Wood fiber can be obtained from wood pulp, which can include hardwood fibers, softwood fibers, or a blend of hardwood fibers and softwood fibers. The pulp can be provided as cellulose fiber from chemical pulped wood, and can include a blend from coniferous and deciduous trees. By way of example, wood fibers can be from northern hardwood, northern softwood, southern hardwood, southern softwood, or any blend thereof. Hardwood fibers tend to be more brittle but are generally more cost effective for use because the yield of pulp from hardwood is higher than the yield of pulp from softwood. Softwood fibers have desired paper making characteristics but are generally more expensive than hardwood fibers.
The natural fibers can be extracted with various pulping techniques. For example, mechanical or high yield pulping can be used for stone ground wood, pressurized ground wood, refiner mechanical pulp, and thermomechanical pulp. Chemical pulping can be used incorporating kraft, sulfite, and soda processing. Semi-chemical and chemi-mechanical pulping can also be used which includes combinations of mechanical and chemical processes to produce chemi-thermomechanical pulp. Natural fibers can be bleached or unbleached.
The pulp can include a recycle source for reclaimed fiber. Exemplary recycle sources include post-consumer waste (PCW) fiber, office waste, and corrugated carton waste. Post-consumer waste fiber refers to fiber recovered from paper that is recycled after consumer use. Office waste refers to fiber obtained from office waste, and corrugated carton waste refers to fiber obtained from corrugated cartons. Additional sources of reclaimed fiber include newsprint and magazines. Reclaimed fiber can include both natural and synthetic fiber. Incorporation of reclaimed fiber in base sheet 11 can aid in efficient use of resources and increase satisfaction of the end user of masking product 10.
Examples of synthetic fibers that could be used for base sheet 11 include polyacrylic fiber, polyethylene fiber, polypropylene fiber, polylactide fiber, rayon, and nylon fiber.
Non-slip coating 20 on base sheet 11 is a coating that provides sufficient frictional properties to product 10 to inhibit an item or person from slipping on or off of masking product 10. The frictional properties of non-slip coating 20 can be measured by various methods, including a Horizontal Plane Method and an Inclined Plane Method.
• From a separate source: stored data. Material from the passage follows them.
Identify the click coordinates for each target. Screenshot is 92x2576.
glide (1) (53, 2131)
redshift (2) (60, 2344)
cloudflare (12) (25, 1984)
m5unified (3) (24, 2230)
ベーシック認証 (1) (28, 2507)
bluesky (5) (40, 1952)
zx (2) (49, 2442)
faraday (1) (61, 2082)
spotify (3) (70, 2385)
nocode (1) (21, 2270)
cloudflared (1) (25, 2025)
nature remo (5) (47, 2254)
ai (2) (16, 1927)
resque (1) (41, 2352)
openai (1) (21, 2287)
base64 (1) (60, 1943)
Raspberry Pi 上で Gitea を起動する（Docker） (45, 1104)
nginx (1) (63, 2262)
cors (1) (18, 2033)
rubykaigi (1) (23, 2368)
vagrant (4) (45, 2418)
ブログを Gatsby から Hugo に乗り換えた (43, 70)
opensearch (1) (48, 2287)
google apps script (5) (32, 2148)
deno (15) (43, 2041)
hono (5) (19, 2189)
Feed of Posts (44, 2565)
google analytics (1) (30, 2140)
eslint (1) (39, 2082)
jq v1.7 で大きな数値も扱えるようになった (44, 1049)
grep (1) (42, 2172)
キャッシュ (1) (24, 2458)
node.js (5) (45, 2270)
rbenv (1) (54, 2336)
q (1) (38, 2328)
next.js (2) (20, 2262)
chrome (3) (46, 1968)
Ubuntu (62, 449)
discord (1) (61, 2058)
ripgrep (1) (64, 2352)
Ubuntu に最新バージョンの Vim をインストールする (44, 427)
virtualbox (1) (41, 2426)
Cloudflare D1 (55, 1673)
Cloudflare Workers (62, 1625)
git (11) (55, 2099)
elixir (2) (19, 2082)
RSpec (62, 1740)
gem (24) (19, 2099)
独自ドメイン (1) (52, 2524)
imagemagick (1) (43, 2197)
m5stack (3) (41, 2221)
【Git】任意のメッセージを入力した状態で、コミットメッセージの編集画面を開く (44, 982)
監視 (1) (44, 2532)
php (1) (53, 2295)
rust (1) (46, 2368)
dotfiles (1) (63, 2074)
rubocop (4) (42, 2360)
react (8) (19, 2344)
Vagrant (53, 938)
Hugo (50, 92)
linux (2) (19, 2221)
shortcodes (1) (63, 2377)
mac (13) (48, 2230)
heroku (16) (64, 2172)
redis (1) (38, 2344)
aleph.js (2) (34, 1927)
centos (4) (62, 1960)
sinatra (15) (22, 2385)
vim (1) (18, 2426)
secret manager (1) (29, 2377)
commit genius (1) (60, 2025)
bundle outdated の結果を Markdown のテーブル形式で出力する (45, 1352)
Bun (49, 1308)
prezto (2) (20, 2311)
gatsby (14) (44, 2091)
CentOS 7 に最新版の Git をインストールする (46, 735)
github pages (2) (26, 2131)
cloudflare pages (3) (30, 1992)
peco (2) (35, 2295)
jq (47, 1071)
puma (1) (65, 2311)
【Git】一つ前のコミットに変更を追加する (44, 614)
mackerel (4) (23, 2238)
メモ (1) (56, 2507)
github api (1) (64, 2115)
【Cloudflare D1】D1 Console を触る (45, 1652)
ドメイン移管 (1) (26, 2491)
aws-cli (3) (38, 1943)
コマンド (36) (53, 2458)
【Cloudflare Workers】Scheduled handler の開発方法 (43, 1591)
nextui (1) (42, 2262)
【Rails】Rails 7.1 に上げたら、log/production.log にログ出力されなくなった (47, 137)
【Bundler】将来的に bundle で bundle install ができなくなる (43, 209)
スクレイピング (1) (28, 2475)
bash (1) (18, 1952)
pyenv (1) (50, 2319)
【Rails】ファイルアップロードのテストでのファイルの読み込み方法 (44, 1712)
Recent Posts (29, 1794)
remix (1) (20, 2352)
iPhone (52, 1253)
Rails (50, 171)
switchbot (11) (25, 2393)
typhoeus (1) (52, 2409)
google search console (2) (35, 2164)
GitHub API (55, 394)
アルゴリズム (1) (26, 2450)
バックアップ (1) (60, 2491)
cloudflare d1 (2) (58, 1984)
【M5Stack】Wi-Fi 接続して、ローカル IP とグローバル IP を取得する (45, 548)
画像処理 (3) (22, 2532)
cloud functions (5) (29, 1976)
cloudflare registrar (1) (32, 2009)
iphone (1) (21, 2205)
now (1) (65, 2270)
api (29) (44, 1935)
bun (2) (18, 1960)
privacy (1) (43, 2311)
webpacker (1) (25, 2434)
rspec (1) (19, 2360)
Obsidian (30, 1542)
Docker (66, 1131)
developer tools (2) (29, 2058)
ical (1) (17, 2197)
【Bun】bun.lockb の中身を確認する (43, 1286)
For product 10, when using the Horizontal Plane Method, as defined by TAPPI test method T816 entitled “Coefficient of Static Friction of Corrugated and Solid Fiber Board (Horizontal Plane Method)”, coating 20 can have a static coefficient of friction of at least about 0.4. In some embodiments, the static coefficient of friction can be at least about 1 (e.g., at least about 1.0), at least about 2 (e.g., at least about 2.0), and even at least about 3 (e.g., at least about 3.0). In yet another aspect, the static coefficient of friction for non-slip coating 20 is at least about 0.8 and preferably at least about 1.
For product 10, when using the Inclined Plane Method, as defined by TAPPI test method T815 “Coefficient of Static Friction (slide angle) of Packaging and Packaging Materials (including shipping sack papers, corrugated and solid fiberboard) (Inclined Plane Method)”, non-slip coating 20 can have a static coefficient of friction of at least about 22°, at least about 45°, or at least about 70°.
Non-slip coating 20, in addition to having the desired coefficient of friction, is non-adhesive and non-tacky to the touch. Whether or not a coating or product is non-tacky can be determined by a Vertical Wall Test. In the Vertical Wall Test, an item having a non-tacky surface, when applied to a vertical stainless steel surface at room temperature, will not stick or adhere to that surface, but will immediately fall away after any external force holding the item to the surface is removed. An item having an adhesive or a tacky surface will remain attached to the stainless steel surface for an amount of time after any external holding force is removed.
In some designs, non-slip coating 20 provides additional features to product 10 in addition to providing an increased friction surface. For example, coating 20 increases the bleed through resistance of a liquid, such as paint, through base sheet 11 and thus through masking product 10. Non-slip coating 20 improves the bleed through resistance by providing a layer, preferably free of pin holes, across surface 12 of base sheet 11.
The ‘bleed through’ resistance or properties of product 10 can be tested by the Bleed Through Test, in which a puddle (approx. 2 oz) of aggressive enamel paint (such as that available from Dupli-Color Products Co. under the designation “Engine Enamel with Ceramic”, which is used for painting engine blocks) is applied onto non-slip coating 20 of product 10. The opposite side of product 10, i.e., surface 14, is watched for any discoloration that would indicate base sheet 11 being wetted by the paint. When dried, the paint preferably adheres to coating 20 without flaking off. In products having poor bleed through properties, the wet paint will soak through and sometimes even stain the surface being protected.
Non-slip coating 20 may also impart water resistance or water proofness to product 10. Depending on the specific coating 20, water may merely bead on coating 20.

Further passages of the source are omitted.